An exact reprint of every record below is required, with the pictures left out.

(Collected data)
- - - - - - -
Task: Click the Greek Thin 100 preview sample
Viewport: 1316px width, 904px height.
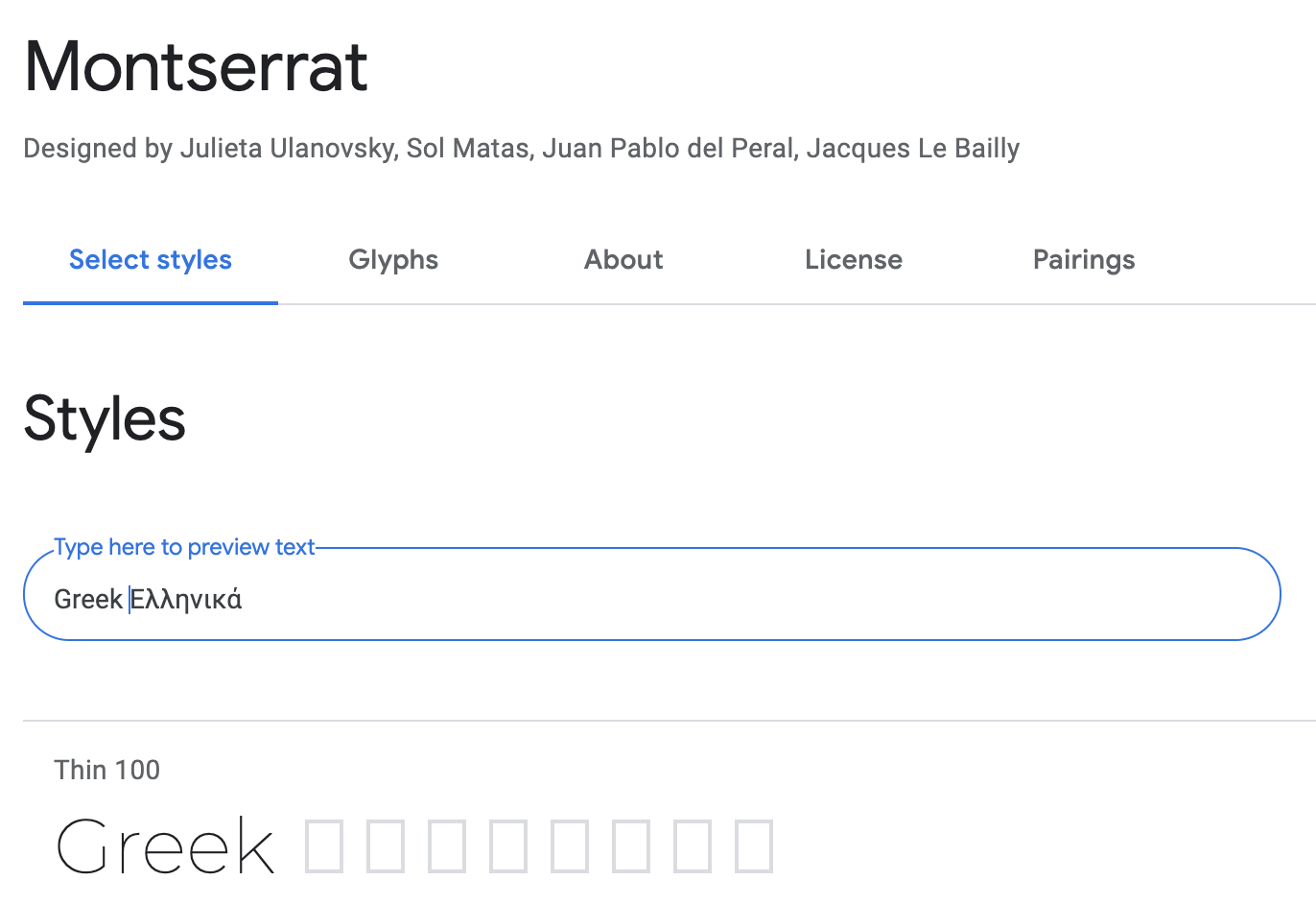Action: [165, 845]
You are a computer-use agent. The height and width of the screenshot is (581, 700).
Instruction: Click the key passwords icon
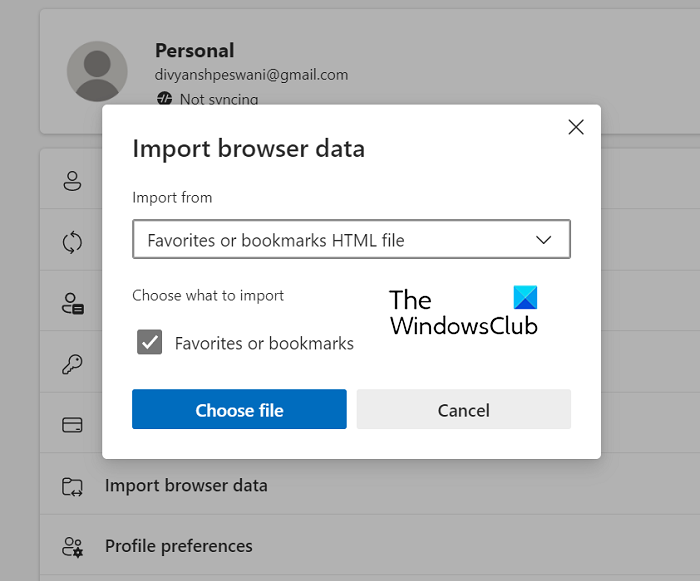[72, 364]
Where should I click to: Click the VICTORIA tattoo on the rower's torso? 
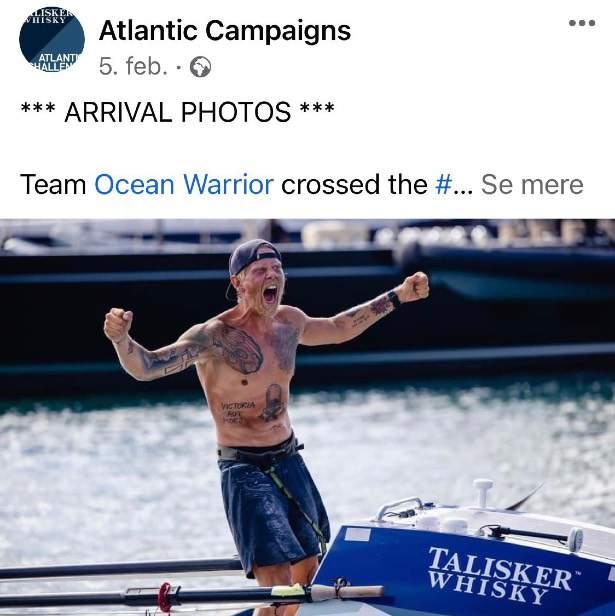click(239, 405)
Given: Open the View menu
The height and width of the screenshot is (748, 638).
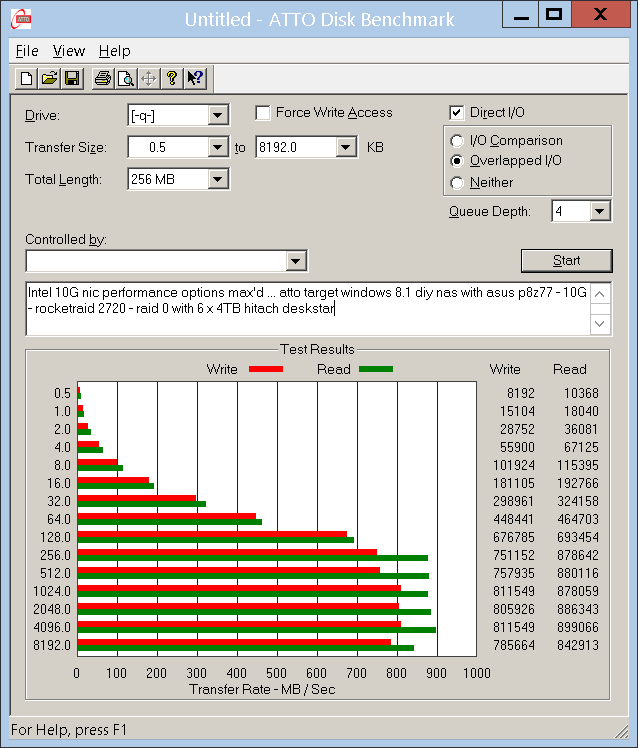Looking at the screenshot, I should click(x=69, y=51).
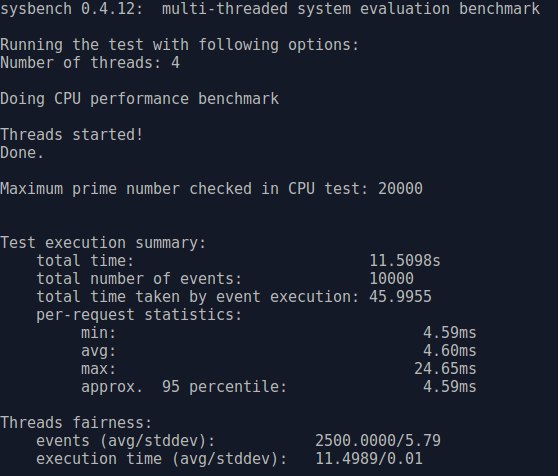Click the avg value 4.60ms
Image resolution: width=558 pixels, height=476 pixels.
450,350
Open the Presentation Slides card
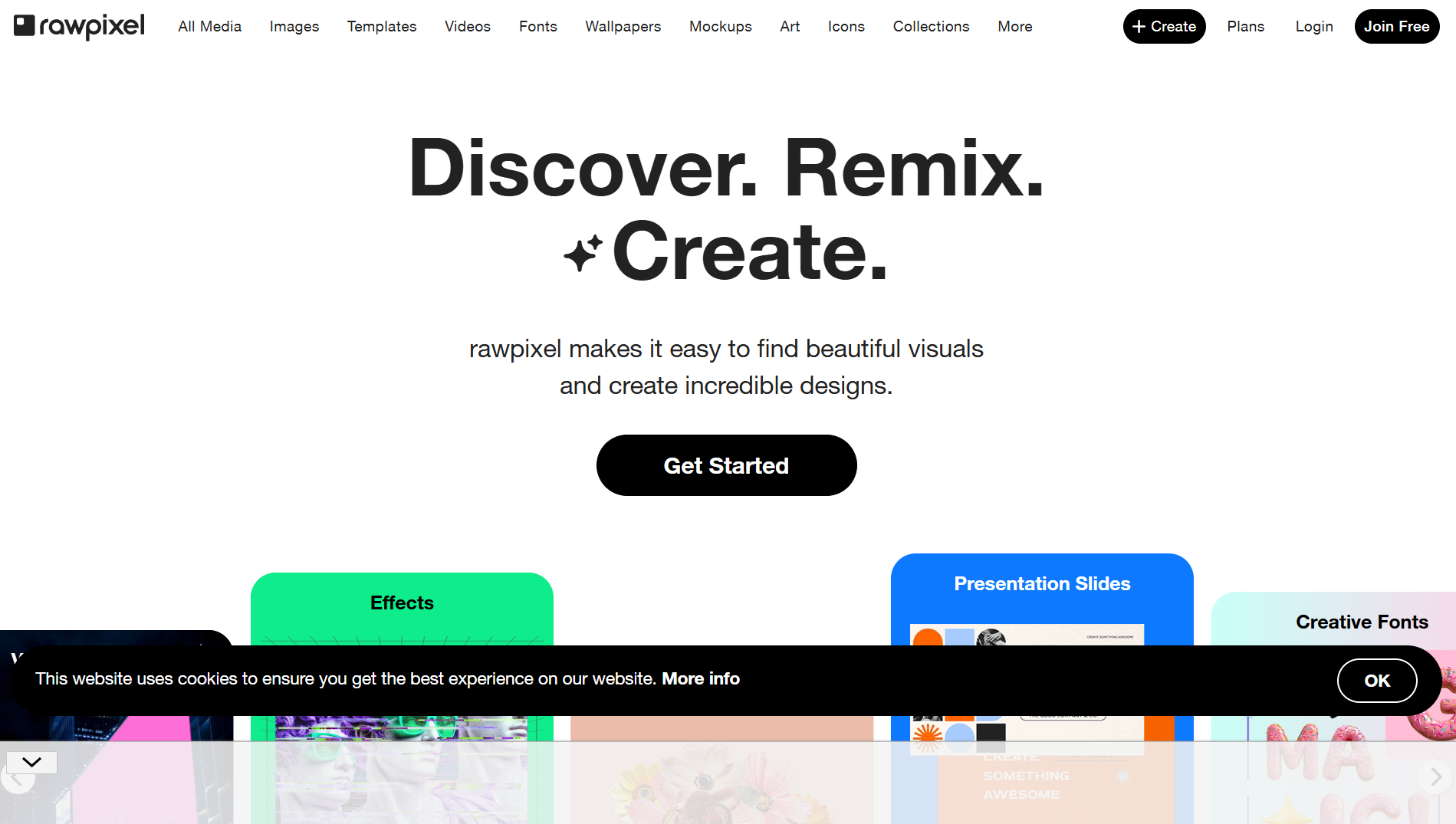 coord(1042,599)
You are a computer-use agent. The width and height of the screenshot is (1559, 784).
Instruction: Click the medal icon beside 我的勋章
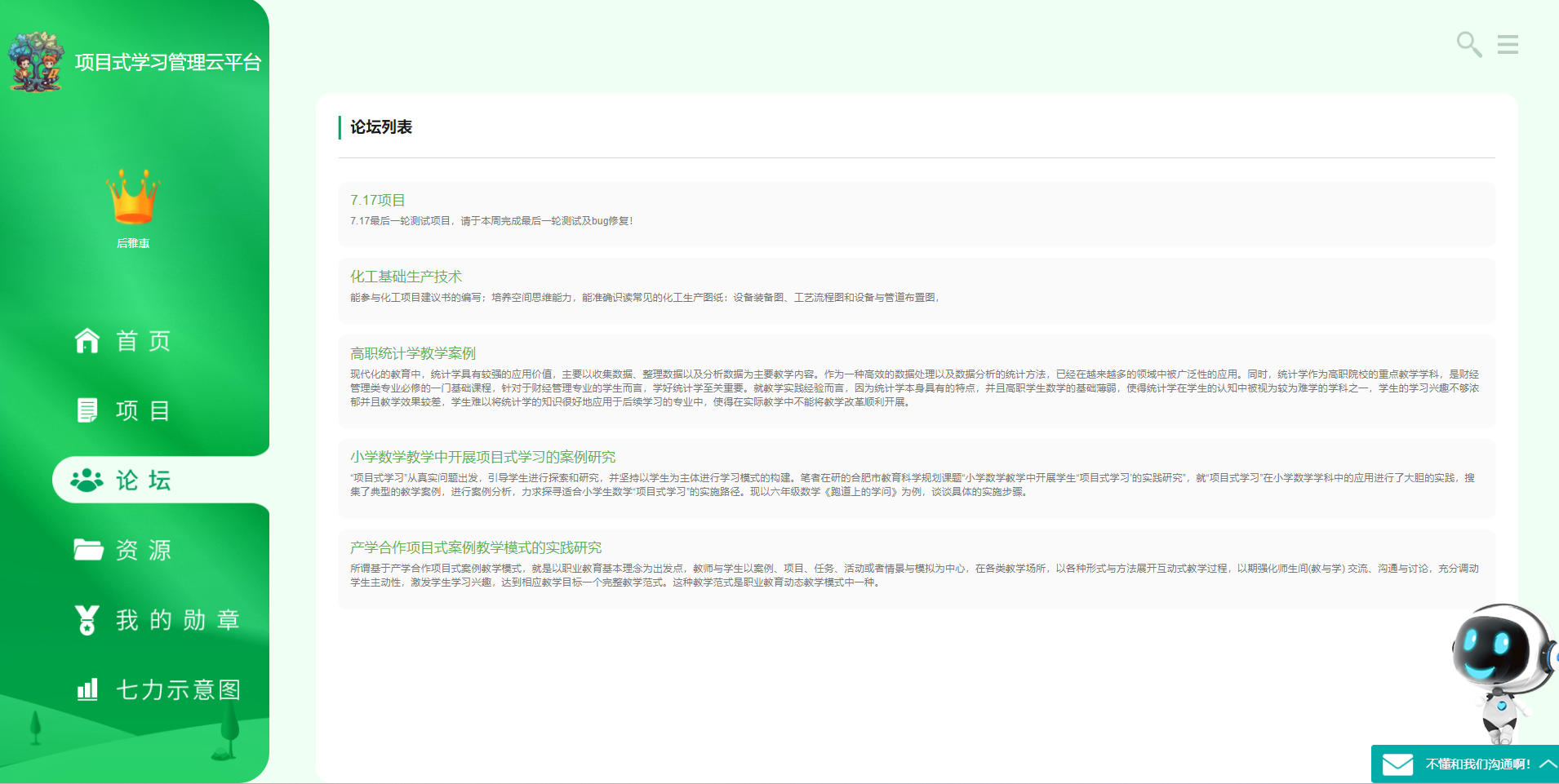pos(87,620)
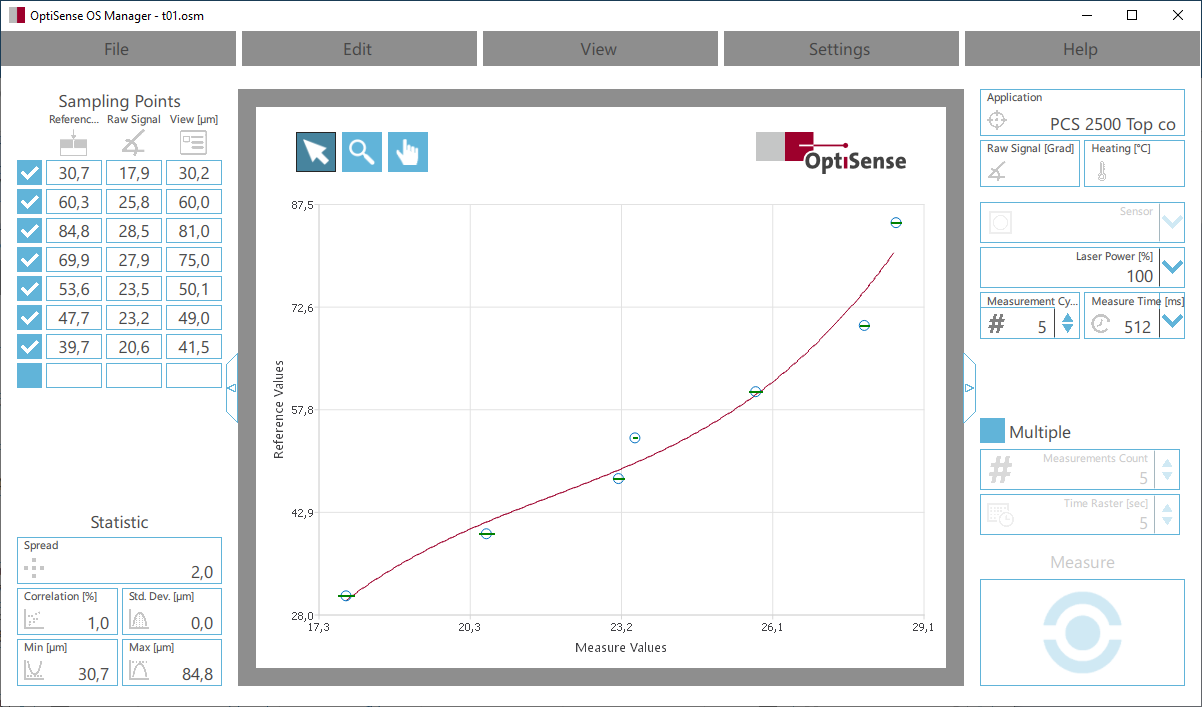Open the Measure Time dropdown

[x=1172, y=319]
- - - - - - -
**SOLUTION TO THIS TASK:**
Task: Click the Greek Thin 100 preview sample
Viewport: 1316px width, 904px height.
Action: [165, 845]
You are a computer-use agent. The height and width of the screenshot is (581, 700).
Instruction: Click the key passwords icon
[72, 364]
Where should I click to: Click the VICTORIA tattoo on the rower's torso? 
click(239, 405)
Given: Open the View menu
The height and width of the screenshot is (748, 638).
Looking at the screenshot, I should click(x=69, y=51).
Click the avg value 4.60ms
Image resolution: width=558 pixels, height=476 pixels.
450,350
Open the Presentation Slides card
 coord(1042,599)
You are a computer-use agent. The width and height of the screenshot is (1559, 784).
Instruction: Click the medal icon beside 我的勋章
pos(87,620)
Open the Measure Time dropdown

[x=1172, y=319]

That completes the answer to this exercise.